Rationale: B cells are abundant in the adventitia of normal and diseased vessels. Yet, the molecular and cellular mechanisms mediating homing of B cells to the vessel wall and B-cell effects on atherosclerosis are poorly understood. Inhibitor of differentiation-3 (Id3) is important for atheroprotection in mice and polymorphism in the human ID3 gene has been implicated as a potential risk marker of atherosclerosis in humans. Yet, the role of Id3 in B-cell regulation of atherosclerosis is unknown.
Objective: To determine if Id3 regulates B-cell homing to the aorta and atheroprotection and identify molecular and cellular mechanisms mediating this effect.

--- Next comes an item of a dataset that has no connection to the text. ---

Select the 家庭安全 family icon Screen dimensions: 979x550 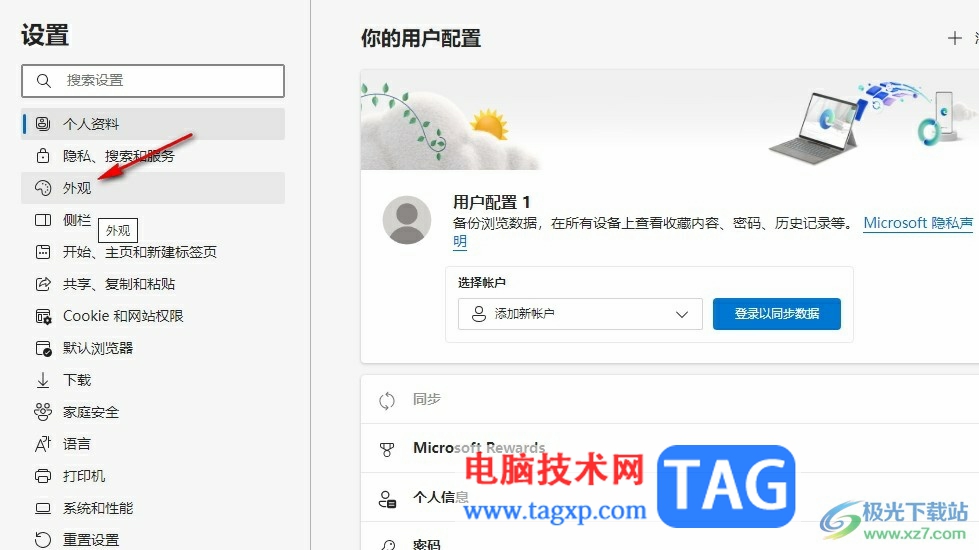42,411
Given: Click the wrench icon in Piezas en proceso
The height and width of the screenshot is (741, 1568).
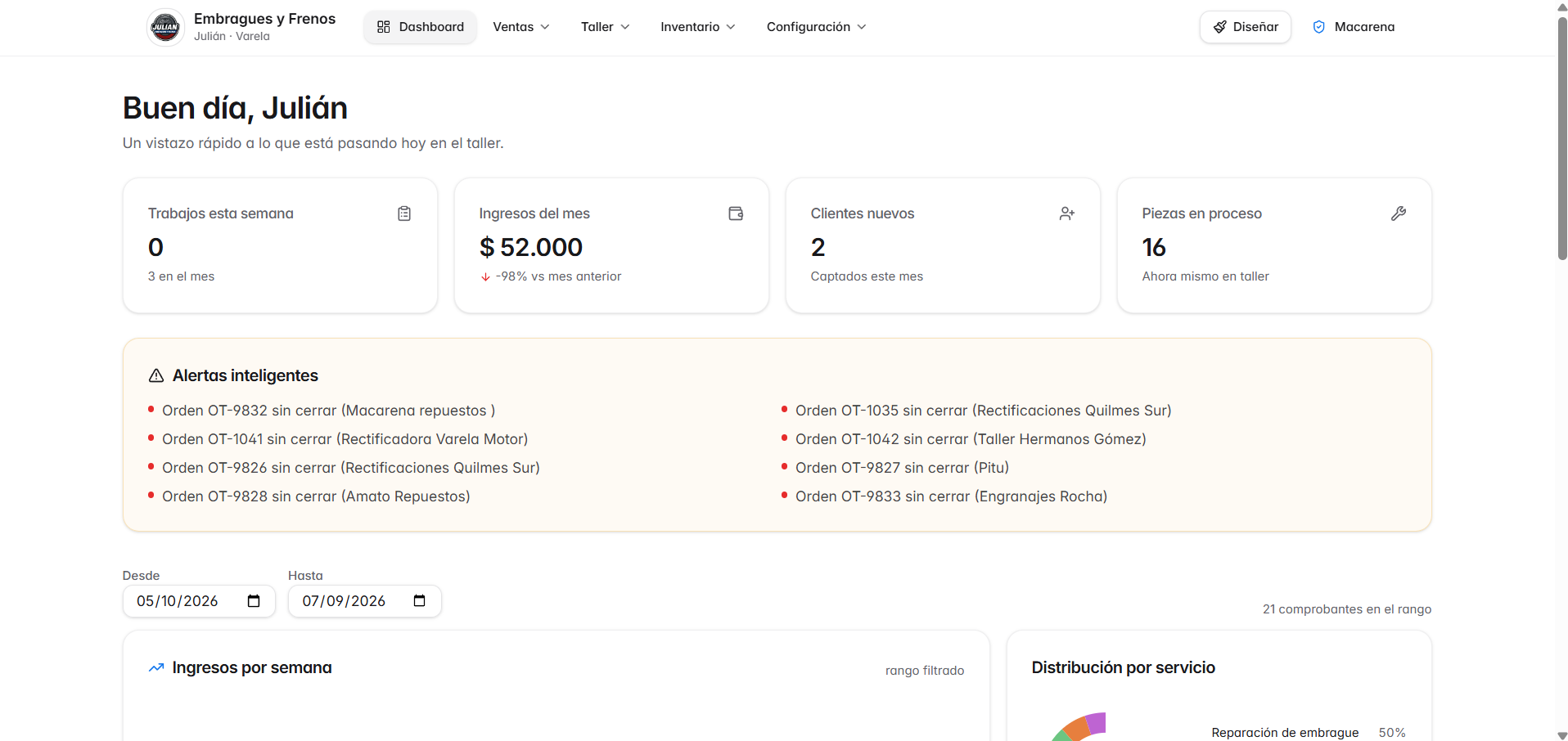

Methods and results: Loss of Id3 in Apoe(-/-) mice resulted in early and increased atherosclerosis. Flow cytometry revealed a defect in Id3(-/-) Apoe(-/-) mice in the number of B cells in the aorta but not the spleen, lymph nodes, and circulation. Similarly, B cells transferred from Id3(-/-) Apoe(-/-) mice into B-cell-deficient mice reconstituted spleen, lymph node, and blood similarly to B cells from Id3(+/+) Apoe(-/-) mice, but aortic reconstitution and B-cell-mediated inhibition of diet-induced atherosclerosis was significantly impaired. In addition to retarding initiation of atherosclerosis, B cells homed to regions of existing atherosclerosis, reduced macrophage content in plaque, and attenuated progression of disease. The chemokine receptor CCR6 was identified as an important Id3 target mediating aortic homing and atheroprotection.
Conclusions: Together, these results are the first to identify the Id3-CCR6 pathway in B cells and demonstrate its role in aortic B-cell homing and B-cell-mediated protection from early atherosclerosis.